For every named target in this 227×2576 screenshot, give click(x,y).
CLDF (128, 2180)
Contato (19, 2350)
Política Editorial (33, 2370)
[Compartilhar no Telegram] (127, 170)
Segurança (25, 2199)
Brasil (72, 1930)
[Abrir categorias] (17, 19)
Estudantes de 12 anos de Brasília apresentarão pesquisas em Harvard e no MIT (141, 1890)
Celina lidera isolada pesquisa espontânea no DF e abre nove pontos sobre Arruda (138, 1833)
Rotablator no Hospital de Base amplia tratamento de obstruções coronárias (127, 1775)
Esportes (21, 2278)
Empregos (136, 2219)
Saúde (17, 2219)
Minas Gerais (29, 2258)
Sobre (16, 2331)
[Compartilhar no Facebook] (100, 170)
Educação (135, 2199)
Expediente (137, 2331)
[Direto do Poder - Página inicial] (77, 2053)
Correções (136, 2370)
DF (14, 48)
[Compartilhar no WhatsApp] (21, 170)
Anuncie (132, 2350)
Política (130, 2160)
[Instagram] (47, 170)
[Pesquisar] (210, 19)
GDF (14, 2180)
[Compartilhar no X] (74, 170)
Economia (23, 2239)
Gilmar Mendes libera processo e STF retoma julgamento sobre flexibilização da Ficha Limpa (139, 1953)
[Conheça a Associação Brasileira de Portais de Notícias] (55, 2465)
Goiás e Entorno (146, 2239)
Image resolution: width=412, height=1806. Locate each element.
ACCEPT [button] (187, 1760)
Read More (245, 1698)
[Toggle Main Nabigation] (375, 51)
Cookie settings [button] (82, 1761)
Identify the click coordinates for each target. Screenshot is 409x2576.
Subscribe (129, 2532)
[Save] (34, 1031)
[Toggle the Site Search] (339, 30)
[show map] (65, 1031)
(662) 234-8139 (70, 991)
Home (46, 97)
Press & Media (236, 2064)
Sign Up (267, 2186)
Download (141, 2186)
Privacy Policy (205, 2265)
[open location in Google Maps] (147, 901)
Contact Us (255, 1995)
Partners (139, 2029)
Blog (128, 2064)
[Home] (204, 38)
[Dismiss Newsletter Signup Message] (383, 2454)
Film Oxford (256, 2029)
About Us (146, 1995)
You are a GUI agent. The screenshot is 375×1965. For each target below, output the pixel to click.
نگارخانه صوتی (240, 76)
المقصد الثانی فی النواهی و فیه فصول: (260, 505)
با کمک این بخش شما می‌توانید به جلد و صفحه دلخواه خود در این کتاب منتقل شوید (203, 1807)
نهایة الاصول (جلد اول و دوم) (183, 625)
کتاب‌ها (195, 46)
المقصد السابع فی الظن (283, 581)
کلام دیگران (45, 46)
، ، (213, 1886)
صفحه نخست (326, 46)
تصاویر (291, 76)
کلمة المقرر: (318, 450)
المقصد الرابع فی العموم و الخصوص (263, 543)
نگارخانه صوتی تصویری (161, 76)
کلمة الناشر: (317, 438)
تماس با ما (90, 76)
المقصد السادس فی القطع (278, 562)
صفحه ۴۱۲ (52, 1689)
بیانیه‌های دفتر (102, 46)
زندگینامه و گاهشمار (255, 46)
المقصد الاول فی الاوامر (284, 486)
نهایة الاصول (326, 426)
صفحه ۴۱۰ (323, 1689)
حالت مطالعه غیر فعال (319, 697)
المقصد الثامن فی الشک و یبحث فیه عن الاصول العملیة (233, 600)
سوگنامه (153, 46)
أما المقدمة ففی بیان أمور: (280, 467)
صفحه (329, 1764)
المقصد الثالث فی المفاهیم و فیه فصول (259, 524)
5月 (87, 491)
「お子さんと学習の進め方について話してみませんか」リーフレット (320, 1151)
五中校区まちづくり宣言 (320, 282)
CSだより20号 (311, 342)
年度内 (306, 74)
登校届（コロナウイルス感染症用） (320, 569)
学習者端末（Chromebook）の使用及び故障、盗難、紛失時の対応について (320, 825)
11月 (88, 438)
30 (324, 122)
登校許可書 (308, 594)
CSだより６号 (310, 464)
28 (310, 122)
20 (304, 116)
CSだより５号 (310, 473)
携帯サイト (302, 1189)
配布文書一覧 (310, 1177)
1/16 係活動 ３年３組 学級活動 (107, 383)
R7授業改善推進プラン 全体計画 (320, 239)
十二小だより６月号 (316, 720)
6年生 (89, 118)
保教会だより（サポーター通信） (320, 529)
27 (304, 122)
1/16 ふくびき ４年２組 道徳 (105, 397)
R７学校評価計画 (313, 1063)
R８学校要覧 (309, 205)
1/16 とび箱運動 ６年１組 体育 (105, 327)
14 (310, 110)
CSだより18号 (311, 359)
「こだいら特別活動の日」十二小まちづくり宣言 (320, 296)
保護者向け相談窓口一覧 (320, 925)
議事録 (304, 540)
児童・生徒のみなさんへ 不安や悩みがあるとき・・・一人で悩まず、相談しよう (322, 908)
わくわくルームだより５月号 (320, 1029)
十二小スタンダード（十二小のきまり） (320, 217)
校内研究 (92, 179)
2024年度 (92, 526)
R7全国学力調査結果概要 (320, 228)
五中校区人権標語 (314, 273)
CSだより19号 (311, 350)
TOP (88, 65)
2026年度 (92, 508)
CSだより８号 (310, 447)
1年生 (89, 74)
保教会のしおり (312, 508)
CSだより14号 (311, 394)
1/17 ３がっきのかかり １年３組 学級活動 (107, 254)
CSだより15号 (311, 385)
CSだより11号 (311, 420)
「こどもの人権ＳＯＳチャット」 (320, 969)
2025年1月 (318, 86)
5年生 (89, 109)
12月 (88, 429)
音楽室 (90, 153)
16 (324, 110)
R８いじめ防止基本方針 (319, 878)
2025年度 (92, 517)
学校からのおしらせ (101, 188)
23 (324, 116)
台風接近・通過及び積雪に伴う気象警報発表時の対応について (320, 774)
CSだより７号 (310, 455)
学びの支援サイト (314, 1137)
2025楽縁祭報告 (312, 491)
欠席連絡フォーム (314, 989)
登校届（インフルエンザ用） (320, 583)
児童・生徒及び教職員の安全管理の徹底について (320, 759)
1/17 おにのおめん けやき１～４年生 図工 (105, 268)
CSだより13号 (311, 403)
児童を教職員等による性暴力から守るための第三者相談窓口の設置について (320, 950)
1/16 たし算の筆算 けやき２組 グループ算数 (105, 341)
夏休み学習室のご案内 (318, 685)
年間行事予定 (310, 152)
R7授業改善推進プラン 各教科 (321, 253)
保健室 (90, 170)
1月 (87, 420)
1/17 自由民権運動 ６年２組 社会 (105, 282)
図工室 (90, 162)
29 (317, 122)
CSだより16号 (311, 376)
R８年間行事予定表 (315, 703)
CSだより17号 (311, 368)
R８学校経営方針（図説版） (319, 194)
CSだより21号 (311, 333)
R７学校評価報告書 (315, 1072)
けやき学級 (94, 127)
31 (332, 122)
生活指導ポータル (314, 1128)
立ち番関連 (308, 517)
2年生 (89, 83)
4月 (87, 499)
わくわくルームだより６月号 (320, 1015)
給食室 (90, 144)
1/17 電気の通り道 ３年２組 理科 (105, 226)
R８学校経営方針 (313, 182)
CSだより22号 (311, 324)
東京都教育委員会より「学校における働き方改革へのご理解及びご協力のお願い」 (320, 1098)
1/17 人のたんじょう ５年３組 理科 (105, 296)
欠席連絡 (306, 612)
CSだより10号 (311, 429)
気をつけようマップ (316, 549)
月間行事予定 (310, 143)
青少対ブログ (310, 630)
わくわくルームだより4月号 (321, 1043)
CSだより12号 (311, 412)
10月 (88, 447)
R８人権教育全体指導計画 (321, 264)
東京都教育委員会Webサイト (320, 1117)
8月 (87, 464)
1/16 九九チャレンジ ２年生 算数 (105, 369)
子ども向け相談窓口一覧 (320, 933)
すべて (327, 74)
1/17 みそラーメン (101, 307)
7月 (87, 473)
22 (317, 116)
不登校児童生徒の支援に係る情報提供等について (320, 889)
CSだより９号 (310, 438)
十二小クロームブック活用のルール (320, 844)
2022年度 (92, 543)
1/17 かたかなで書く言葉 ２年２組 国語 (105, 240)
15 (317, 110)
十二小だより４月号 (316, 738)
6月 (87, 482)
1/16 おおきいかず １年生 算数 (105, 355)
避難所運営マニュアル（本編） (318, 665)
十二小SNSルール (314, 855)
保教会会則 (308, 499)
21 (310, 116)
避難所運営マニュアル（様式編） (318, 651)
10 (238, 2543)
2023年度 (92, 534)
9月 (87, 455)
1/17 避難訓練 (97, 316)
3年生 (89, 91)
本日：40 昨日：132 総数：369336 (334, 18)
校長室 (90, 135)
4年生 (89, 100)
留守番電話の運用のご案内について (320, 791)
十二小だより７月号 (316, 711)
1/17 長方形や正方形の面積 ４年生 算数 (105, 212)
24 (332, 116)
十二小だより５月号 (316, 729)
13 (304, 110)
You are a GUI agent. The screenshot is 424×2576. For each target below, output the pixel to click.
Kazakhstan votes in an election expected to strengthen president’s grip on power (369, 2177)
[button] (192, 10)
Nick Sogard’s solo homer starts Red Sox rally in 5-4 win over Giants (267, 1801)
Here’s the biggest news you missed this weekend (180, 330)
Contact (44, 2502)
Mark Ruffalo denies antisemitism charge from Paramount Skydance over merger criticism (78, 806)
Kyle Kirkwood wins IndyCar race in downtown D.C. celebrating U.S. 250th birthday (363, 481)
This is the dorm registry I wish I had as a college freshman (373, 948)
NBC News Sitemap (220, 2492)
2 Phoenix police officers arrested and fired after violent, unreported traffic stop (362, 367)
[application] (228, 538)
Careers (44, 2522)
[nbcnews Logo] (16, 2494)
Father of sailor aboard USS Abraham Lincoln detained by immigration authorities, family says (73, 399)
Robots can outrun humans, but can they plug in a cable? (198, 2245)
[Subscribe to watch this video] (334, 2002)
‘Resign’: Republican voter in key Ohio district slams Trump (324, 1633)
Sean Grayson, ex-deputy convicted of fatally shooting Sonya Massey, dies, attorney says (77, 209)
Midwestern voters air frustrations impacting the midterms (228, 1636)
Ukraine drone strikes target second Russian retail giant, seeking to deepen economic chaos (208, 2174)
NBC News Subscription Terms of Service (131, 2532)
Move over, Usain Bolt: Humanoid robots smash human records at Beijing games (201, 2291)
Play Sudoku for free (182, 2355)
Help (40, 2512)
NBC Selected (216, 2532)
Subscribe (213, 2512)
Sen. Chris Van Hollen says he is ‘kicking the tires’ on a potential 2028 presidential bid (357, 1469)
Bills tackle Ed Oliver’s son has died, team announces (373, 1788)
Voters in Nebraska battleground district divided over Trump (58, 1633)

Problem details
Starting at the line above that contains "生活指導ポータル (314, 1128)", repeat each line exactly up to and including the line that contains "3年生 (89, 91)", and stop there.

Response area
生活指導ポータル (314, 1128)
立ち番関連 (308, 517)
2年生 (89, 83)
4月 (87, 499)
わくわくルームだより６月号 (320, 1015)
給食室 (90, 144)
1/17 電気の通り道 ３年２組 理科 (105, 226)
R８学校経営方針 (313, 182)
CSだより22号 (311, 324)
東京都教育委員会より「学校における働き方改革へのご理解及びご協力のお願い」 (320, 1098)
1/17 人のたんじょう ５年３組 理科 (105, 296)
欠席連絡 (306, 612)
CSだより10号 (311, 429)
気をつけようマップ (316, 549)
月間行事予定 (310, 143)
青少対ブログ (310, 630)
わくわくルームだより4月号 (321, 1043)
CSだより12号 (311, 412)
10月 (88, 447)
R８人権教育全体指導計画 (321, 264)
東京都教育委員会Webサイト (320, 1117)
8月 (87, 464)
1/16 九九チャレンジ ２年生 算数 (105, 369)
子ども向け相談窓口一覧 (320, 933)
すべて (327, 74)
1/17 みそラーメン (101, 307)
7月 (87, 473)
22 (317, 116)
不登校児童生徒の支援に係る情報提供等について (320, 889)
CSだより９号 (310, 438)
十二小クロームブック活用のルール (320, 844)
2022年度 (92, 543)
1/17 かたかなで書く言葉 ２年２組 国語 (105, 240)
15 (317, 110)
十二小だより４月号 (316, 738)
6月 (87, 482)
1/16 おおきいかず １年生 算数 (105, 355)
避難所運営マニュアル（本編） (318, 665)
十二小SNSルール (314, 855)
保教会会則 (308, 499)
21 (310, 116)
避難所運営マニュアル（様式編） (318, 651)
10 (238, 2543)
2023年度 (92, 534)
9月 (87, 455)
1/17 避難訓練 (97, 316)
3年生 (89, 91)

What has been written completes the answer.